YOUR TASK:
Every line below that holds "This" must be copied.

INFORMATION SHOWN:
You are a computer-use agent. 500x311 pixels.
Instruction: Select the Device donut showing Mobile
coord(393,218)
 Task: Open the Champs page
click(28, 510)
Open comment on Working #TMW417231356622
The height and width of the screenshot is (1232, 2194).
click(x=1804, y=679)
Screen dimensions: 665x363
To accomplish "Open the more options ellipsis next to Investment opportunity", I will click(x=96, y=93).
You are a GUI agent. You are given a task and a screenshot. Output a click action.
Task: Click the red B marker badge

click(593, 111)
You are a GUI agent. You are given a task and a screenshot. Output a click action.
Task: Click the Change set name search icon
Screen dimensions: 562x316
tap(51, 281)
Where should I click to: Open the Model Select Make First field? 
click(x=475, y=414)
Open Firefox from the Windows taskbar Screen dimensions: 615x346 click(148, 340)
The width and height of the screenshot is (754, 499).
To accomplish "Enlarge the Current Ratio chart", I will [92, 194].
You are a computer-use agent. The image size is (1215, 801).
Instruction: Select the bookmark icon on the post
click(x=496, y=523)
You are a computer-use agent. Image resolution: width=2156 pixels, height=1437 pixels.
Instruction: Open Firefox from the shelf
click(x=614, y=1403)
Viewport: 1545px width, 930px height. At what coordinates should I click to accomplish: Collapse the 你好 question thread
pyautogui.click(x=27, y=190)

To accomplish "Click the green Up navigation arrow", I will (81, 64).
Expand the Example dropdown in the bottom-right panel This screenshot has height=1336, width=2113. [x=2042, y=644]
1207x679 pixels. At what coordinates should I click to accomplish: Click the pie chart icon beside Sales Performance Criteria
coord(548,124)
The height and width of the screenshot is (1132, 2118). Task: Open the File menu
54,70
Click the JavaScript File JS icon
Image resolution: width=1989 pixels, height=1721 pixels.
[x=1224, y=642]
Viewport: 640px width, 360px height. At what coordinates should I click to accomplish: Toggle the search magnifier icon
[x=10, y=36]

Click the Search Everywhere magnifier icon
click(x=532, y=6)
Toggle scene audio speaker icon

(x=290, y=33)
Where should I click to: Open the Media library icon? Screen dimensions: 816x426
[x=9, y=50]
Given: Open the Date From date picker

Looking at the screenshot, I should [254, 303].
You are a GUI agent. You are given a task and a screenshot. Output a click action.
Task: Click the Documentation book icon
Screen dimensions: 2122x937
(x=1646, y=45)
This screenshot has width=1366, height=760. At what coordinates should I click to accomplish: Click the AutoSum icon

RESPONSE BOX:
Expand the Example dropdown in the bottom-right panel This screenshot has height=1336, width=2113. [x=2042, y=644]
This screenshot has width=1366, height=760. At what coordinates should I click to accomplish: Click the AutoSum icon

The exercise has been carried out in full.